Il riscaldamento globale e le conseguenze dei cambiamenti climatici stanno mettendo a serio rischio la salute e il mercato dei lavoratori. A dirlo è un recente report dell'Inail, Istituto Nazionale Assicurazione contro gli Infortuni sul Lavoro, che mostrano una situazione senza mezzi termini: i lavoratori italiani (come quelli europei) sono esposti negli ultimi anni a uno stress termico fuori la norma.
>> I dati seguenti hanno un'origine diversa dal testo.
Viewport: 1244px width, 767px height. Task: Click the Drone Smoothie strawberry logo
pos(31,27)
Sono tristi e angoscianti difatti le notizie che puntualmente si leggono sui giornali di cronaca, dove alcuni soggetti perdono i sensi o, in alcuni casi, addirittura la vita a causa delle alte temperature.
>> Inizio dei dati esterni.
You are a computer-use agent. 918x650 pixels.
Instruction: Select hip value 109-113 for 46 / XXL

Per questo motivo, l'Inail ha messo a disposizione delle aziende e dei lavoratori un vademecum con alcune misure da adottare al fine di non rimanere vittime del grande caldo:
- procedure da seguire in ogni possibile scenario influenzato dalle condizioni meteorologiche, sia in condizioni di lavoro ordinario che di emergenza;
- rimodulazione degli orari e dei turni di lavoro in modo da evitare o ridurre l’esposizione nelle ore più calde;
- installazione di ripari per creare ombra nelle aree di lavoro all'aperto e consentire le giuste pause e un adeguato ristoro nelle ore più calde;
- installazione di punti di fornitura d'acqua in più siti;
- impiego di veicoli da lavoro dotati di cabine chiuse con aria condizionata;
- fornitura di protezioni e indumenti adatti a caldo e a radiazioni ultraviolette (cappello/casco a tesa larga, creme solari protettive; indumenti di raffreddamento come gilet, magliette e berretti refrigeranti);
- fornitura di indumenti e Dpi anche per ridurre il rischio di eventuali contagi da agenti infettivi (come ad esempio stivali o guanti);
- ausili per ridurre lo sforzo fisico da movimentazione dei carichi;
- installazione di aree/impianti di raffreddamento nei luoghi di lavoro interni;
- piani di evacuazione in caso di eventi estremi e gestione del ripristino dei luoghi di lavoro in sicurezza;
- investimenti in infrastrutture per la protezione da catastrofi naturali, come ad esempio la costruzione di protezioni dalle inondazioni;
- formazione e informazione dei lavoratori sulle misure di prevenzione e protezione
È per questo che l'istituto consiglia alle aziende di mettere a punto un complessiva valutazione dei rischi, che tenga conto anche degli effetti dovuti a caldo estremo: radiazioni ultraviolette, piogge violente, inondazioni, dissesto idrogeologico, siccità e incendi.
A tal proposito, il CNR ha da poco introdotto la piattaforma Worklimate 2.0: il nuovo sistema di allerta per segnalare i pericoli legati al caldo per la salute dei lavoratori. La piattaforma metterà a confronto le previsioni del rischio caldo per vari profili di lavoratori, tenendo presente anche le zone in cui è possibile che si verifichi il superamento della soglia di temperatura giornaliera di 35°C.